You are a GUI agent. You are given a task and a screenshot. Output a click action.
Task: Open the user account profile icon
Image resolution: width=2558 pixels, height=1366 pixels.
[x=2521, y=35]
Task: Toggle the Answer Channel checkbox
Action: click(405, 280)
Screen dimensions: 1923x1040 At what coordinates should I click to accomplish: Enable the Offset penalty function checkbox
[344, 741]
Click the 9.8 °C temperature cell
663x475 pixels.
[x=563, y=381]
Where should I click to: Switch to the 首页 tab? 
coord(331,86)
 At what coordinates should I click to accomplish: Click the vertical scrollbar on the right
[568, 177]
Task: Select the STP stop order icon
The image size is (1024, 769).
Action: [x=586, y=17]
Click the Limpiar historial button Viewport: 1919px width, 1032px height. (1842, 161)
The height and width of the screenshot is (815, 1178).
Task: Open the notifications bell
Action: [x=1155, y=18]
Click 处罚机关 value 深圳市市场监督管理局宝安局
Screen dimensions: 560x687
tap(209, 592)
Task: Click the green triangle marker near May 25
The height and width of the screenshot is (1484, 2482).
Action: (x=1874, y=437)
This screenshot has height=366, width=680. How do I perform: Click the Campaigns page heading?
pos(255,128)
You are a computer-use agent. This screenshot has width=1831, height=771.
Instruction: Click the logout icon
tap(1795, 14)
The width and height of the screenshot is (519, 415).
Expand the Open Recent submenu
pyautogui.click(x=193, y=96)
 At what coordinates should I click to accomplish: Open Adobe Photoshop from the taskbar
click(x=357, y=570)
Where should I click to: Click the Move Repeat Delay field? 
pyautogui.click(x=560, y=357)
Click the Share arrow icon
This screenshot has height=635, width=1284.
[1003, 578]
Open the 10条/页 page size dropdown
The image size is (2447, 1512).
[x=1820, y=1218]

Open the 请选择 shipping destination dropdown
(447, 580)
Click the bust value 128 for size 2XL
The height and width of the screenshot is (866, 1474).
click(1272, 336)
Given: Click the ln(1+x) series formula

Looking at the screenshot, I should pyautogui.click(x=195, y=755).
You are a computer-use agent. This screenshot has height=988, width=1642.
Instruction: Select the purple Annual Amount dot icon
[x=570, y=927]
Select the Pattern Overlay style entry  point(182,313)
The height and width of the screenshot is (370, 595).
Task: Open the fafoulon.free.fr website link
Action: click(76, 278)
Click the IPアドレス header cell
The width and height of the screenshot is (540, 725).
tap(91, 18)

-.-.-

Task requirements:
Reproduce all of the material above with each occurrence of "At what coordinates should I click to accomplish" changed to "Which point should I click to accomplish", leaving every other character untouched.

Written response:
You are a GUI agent. You are given a task and a screenshot. Output a click action.
Task: Open the user account profile icon
Image resolution: width=2558 pixels, height=1366 pixels.
[x=2521, y=35]
Task: Toggle the Answer Channel checkbox
Action: click(405, 280)
Screen dimensions: 1923x1040 Which point should I click to accomplish: Enable the Offset penalty function checkbox
[344, 741]
Click the 9.8 °C temperature cell
663x475 pixels.
[x=563, y=381]
Where should I click to: Switch to the 首页 tab? 
coord(331,86)
 Which point should I click to accomplish: Click the vertical scrollbar on the right
[568, 177]
Task: Select the STP stop order icon
The image size is (1024, 769).
Action: [x=586, y=17]
Click the Limpiar historial button Viewport: 1919px width, 1032px height. (1842, 161)
The height and width of the screenshot is (815, 1178).
Task: Open the notifications bell
Action: [x=1155, y=18]
Click 处罚机关 value 深圳市市场监督管理局宝安局
Screen dimensions: 560x687
tap(209, 592)
Task: Click the green triangle marker near May 25
The height and width of the screenshot is (1484, 2482).
Action: (x=1874, y=437)
This screenshot has height=366, width=680. How do I perform: Click the Campaigns page heading?
pos(255,128)
You are a computer-use agent. This screenshot has width=1831, height=771.
Instruction: Click the logout icon
tap(1795, 14)
The width and height of the screenshot is (519, 415).
Expand the Open Recent submenu
pyautogui.click(x=193, y=96)
 Which point should I click to accomplish: Open Adobe Photoshop from the taskbar
click(x=357, y=570)
Where should I click to: Click the Move Repeat Delay field? 
pyautogui.click(x=560, y=357)
Click the Share arrow icon
This screenshot has height=635, width=1284.
[1003, 578]
Open the 10条/页 page size dropdown
The image size is (2447, 1512).
[x=1820, y=1218]

Open the 请选择 shipping destination dropdown
(447, 580)
Click the bust value 128 for size 2XL
The height and width of the screenshot is (866, 1474).
click(1272, 336)
Given: Click the ln(1+x) series formula

Looking at the screenshot, I should pyautogui.click(x=195, y=755).
You are a computer-use agent. This screenshot has height=988, width=1642.
Instruction: Select the purple Annual Amount dot icon
[x=570, y=927]
Select the Pattern Overlay style entry  point(182,313)
The height and width of the screenshot is (370, 595).
Task: Open the fafoulon.free.fr website link
Action: click(76, 278)
Click the IPアドレス header cell
The width and height of the screenshot is (540, 725).
tap(91, 18)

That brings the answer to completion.